Your assignment:
Each line containing the word "header" must be copied from the material below.

Source material:
◇ ◇ ◇
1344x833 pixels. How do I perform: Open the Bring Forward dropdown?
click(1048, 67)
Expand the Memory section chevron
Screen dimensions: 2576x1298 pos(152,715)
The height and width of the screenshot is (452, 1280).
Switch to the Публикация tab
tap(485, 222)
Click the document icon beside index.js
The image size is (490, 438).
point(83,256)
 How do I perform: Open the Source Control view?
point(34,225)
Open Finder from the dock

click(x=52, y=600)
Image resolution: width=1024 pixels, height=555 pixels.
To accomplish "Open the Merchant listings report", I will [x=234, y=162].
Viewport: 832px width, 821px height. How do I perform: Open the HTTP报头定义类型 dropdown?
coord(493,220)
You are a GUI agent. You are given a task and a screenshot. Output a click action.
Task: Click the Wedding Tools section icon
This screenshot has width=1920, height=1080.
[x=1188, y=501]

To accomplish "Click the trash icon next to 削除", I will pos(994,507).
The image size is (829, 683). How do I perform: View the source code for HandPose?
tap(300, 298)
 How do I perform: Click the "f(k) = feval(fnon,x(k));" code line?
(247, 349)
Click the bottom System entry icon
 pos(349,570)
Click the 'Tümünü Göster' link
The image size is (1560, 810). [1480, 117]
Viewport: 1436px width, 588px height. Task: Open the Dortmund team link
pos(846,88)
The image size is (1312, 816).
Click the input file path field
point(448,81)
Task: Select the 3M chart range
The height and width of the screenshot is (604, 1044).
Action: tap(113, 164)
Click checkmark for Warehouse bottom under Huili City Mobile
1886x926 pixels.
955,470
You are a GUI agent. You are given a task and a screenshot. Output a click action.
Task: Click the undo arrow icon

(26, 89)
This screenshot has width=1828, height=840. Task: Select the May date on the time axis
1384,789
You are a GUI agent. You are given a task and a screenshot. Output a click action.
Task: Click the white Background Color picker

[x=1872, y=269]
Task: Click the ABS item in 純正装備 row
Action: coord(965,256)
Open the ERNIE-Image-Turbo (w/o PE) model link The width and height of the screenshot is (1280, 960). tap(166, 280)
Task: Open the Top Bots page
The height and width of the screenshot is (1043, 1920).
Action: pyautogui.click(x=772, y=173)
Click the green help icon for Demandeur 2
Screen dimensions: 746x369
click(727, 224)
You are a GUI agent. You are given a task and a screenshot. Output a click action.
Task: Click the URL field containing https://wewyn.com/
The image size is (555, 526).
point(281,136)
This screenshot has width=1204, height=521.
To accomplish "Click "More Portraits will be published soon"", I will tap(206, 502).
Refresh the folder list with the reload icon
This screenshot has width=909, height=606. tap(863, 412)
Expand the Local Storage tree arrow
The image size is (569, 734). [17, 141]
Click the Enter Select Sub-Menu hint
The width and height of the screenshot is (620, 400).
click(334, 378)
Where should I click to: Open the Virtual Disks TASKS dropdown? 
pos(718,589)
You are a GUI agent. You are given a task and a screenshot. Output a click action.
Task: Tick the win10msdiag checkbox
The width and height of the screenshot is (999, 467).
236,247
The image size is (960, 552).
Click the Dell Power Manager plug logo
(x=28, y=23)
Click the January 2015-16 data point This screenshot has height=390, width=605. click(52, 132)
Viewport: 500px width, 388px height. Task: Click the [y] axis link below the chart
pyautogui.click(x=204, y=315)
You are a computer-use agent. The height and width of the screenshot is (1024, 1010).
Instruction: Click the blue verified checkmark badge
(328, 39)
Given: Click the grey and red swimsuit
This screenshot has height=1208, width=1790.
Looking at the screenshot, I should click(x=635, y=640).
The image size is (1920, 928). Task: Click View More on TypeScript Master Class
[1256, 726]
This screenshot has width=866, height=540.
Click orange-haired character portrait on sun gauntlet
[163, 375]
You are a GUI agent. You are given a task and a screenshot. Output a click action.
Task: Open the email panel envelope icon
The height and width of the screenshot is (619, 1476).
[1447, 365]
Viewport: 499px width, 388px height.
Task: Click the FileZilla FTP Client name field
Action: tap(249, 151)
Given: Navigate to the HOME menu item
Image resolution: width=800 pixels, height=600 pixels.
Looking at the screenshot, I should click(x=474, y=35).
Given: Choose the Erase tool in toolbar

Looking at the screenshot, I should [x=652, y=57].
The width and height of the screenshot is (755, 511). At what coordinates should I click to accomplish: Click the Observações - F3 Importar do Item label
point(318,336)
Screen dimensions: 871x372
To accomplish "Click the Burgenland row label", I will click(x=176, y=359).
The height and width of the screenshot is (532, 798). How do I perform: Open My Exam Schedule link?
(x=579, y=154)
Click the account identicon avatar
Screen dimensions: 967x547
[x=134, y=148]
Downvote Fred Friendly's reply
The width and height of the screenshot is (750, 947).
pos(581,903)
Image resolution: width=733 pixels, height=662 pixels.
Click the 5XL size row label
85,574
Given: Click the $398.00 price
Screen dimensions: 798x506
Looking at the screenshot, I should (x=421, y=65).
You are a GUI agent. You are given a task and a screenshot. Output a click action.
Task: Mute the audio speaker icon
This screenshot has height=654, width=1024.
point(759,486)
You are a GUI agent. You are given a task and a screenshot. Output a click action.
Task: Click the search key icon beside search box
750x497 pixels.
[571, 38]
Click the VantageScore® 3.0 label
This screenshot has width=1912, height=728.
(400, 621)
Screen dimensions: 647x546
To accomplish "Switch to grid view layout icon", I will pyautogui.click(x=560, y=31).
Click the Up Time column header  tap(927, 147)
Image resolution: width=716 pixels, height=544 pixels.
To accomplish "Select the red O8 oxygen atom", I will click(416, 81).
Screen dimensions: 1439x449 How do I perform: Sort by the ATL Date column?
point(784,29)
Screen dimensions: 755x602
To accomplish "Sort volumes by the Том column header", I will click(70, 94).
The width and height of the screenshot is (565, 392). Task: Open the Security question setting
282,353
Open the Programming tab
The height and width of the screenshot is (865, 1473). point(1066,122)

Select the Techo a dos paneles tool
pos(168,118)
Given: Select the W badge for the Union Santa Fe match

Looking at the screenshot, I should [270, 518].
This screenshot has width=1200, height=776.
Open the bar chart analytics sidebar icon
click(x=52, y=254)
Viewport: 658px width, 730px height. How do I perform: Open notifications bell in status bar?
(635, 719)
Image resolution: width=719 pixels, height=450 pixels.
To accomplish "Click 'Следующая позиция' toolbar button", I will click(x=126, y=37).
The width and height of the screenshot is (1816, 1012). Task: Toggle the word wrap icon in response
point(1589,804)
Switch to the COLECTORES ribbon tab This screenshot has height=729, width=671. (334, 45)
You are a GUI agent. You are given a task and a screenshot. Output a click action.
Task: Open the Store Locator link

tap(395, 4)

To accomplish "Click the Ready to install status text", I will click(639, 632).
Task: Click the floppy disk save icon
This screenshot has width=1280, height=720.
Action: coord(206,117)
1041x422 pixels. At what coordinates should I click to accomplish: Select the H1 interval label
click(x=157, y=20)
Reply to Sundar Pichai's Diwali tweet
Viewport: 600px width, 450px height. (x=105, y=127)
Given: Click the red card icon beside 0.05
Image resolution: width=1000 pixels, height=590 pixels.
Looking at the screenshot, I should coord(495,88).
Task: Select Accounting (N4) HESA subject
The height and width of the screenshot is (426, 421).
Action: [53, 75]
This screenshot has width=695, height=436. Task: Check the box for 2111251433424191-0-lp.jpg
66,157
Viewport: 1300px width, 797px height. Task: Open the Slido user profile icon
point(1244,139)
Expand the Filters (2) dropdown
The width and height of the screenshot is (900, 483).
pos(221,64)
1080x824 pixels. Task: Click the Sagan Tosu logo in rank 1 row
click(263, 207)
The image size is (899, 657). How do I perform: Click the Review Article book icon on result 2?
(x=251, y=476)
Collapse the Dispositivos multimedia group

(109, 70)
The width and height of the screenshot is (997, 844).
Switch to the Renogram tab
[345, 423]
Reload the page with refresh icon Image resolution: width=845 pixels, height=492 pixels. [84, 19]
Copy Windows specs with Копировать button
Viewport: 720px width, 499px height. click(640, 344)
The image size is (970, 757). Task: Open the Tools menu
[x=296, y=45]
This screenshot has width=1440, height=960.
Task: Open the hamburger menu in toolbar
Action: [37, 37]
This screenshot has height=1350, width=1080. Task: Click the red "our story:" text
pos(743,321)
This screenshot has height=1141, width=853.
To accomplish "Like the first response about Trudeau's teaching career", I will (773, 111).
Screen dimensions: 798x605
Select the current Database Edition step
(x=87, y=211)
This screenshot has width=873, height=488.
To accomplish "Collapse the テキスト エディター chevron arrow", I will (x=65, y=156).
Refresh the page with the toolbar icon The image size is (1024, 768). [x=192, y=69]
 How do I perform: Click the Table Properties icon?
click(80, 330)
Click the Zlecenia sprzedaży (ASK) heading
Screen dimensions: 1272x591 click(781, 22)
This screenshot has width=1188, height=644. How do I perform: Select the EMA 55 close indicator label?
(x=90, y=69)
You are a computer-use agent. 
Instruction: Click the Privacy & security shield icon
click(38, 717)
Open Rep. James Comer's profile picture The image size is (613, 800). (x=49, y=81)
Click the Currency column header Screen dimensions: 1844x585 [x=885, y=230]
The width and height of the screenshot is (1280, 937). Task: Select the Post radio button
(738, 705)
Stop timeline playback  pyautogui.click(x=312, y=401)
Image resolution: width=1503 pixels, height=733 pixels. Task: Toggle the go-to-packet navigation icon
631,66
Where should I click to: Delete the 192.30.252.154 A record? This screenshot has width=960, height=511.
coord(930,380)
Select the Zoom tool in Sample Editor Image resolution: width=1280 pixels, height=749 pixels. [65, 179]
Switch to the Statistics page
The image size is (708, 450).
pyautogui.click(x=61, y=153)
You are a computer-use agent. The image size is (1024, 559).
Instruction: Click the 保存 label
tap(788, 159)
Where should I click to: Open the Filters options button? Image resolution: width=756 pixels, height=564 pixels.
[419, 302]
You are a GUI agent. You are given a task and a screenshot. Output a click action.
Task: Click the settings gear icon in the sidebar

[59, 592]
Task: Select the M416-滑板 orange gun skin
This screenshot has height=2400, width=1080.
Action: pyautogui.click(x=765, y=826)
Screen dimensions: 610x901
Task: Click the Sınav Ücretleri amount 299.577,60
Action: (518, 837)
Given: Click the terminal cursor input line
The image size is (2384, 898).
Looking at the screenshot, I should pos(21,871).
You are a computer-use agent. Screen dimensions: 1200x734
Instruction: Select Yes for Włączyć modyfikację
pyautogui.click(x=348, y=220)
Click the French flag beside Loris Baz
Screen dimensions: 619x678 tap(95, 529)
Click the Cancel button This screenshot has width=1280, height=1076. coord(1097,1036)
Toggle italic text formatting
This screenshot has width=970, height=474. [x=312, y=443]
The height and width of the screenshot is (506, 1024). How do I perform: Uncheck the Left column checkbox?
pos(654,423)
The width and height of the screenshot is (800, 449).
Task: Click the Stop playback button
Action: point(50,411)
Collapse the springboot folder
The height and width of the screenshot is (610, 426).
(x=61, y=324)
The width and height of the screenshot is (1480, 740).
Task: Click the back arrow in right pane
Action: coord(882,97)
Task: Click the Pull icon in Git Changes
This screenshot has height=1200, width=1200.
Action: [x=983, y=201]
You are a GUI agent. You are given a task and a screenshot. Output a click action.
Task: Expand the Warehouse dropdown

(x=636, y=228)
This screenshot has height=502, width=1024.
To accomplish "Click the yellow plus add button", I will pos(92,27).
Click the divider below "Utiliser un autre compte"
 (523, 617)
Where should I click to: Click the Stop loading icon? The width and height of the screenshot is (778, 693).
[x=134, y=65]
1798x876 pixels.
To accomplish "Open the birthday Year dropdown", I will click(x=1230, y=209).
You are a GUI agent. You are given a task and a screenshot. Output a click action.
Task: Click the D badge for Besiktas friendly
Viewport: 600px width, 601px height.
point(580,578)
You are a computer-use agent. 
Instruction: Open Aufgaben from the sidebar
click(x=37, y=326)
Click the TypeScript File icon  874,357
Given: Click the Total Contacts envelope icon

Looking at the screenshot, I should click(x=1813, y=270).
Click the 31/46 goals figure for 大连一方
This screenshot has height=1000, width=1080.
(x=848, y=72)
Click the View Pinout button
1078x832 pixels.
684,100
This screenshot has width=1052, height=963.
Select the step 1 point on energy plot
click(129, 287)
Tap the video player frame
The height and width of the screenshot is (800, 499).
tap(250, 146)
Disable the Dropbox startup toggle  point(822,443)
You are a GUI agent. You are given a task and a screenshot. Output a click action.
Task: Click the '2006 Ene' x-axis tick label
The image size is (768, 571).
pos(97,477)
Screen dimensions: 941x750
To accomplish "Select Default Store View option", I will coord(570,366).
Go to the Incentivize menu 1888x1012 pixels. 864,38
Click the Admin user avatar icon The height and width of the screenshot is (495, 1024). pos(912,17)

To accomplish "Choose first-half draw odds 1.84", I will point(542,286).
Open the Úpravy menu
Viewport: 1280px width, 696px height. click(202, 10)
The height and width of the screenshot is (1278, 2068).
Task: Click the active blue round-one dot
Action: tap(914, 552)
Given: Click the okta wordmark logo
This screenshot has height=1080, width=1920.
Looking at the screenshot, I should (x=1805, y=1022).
◇ ◇ ◇
Result:
Click the Up Time column header  tap(927, 147)
To accomplish "Sort volumes by the Том column header", I will click(70, 94).
Click the Currency column header Screen dimensions: 1844x585 [x=885, y=230]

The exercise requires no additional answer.